Records from a data source:
★ ★ ★ ★ ★ ★ ★

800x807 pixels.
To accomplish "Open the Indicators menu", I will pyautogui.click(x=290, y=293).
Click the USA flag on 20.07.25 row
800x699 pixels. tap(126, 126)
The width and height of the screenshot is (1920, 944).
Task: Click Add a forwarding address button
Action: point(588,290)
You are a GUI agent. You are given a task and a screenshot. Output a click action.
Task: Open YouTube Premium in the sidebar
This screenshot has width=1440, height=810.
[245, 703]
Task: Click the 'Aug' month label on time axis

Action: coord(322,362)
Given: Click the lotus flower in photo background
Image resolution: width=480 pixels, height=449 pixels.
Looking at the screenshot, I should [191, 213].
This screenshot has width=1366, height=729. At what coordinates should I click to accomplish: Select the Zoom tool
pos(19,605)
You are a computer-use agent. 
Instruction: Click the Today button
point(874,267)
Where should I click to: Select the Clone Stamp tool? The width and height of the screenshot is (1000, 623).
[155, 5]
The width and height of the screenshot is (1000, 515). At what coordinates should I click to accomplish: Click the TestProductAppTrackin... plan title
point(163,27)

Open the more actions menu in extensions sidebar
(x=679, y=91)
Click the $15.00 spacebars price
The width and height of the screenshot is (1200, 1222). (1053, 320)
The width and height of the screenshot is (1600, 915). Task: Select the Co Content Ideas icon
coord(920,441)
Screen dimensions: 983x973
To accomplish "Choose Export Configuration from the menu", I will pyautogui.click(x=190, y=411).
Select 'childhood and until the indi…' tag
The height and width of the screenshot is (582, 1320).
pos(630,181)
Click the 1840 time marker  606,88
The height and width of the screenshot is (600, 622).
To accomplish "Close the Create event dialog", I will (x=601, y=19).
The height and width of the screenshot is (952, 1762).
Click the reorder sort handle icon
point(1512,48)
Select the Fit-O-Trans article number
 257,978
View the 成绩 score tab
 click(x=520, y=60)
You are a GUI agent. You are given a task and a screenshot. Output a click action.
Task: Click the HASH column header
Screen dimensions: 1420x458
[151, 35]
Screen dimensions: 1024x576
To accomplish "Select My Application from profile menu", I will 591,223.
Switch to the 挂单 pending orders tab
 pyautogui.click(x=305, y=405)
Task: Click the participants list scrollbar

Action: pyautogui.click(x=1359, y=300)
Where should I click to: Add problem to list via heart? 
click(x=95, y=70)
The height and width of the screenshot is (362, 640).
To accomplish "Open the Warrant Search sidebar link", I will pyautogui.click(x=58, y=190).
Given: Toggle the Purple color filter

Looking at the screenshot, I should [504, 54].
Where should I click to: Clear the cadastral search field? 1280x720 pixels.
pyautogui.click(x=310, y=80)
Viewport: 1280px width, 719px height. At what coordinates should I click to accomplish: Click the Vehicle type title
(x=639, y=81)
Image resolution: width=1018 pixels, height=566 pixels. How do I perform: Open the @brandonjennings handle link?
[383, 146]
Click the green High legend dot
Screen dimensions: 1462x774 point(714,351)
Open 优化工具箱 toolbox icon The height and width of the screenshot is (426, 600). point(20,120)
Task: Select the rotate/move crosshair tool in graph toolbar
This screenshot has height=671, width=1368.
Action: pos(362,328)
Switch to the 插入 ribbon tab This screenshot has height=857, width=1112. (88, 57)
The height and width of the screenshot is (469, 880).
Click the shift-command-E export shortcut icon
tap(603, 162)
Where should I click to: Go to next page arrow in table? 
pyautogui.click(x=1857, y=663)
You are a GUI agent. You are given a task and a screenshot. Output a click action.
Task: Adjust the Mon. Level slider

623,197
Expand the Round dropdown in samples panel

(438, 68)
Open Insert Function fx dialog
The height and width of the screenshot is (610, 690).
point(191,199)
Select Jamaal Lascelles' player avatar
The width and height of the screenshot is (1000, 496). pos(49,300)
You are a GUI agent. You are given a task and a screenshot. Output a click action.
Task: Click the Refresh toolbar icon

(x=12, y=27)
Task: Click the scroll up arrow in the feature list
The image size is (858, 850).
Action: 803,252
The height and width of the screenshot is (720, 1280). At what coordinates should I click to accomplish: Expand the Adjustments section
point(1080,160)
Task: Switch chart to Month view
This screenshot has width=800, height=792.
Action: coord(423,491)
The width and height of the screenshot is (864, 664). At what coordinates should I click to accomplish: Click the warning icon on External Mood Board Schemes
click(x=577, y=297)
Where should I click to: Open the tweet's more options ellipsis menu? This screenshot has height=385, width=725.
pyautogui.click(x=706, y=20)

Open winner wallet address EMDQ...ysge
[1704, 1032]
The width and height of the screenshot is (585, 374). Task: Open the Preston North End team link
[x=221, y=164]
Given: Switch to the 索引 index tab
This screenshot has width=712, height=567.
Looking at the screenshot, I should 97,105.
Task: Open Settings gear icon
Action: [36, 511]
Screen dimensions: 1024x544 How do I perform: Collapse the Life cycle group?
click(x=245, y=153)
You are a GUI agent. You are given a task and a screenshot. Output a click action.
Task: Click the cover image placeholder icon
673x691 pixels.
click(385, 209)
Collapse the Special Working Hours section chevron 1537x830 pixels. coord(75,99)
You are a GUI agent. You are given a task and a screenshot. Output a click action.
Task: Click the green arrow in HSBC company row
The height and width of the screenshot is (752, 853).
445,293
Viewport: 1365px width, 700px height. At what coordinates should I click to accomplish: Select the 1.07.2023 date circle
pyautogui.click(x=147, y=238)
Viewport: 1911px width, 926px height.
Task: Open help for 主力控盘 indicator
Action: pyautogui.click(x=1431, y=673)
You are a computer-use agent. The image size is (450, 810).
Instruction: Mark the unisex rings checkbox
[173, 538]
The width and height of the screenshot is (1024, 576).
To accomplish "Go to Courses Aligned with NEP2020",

★ ★ ★ ★ ★ ★ ★

Exercise aim:
Check each line of the records for "will" and copy the ones that contain it.

Output below:
To accomplish "Open the Indicators menu", I will pyautogui.click(x=290, y=293).
To accomplish "Choose Export Configuration from the menu", I will pyautogui.click(x=190, y=411).
To accomplish "Close the Create event dialog", I will (x=601, y=19).
To accomplish "Select My Application from profile menu", I will 591,223.
To accomplish "Open the Warrant Search sidebar link", I will pyautogui.click(x=58, y=190).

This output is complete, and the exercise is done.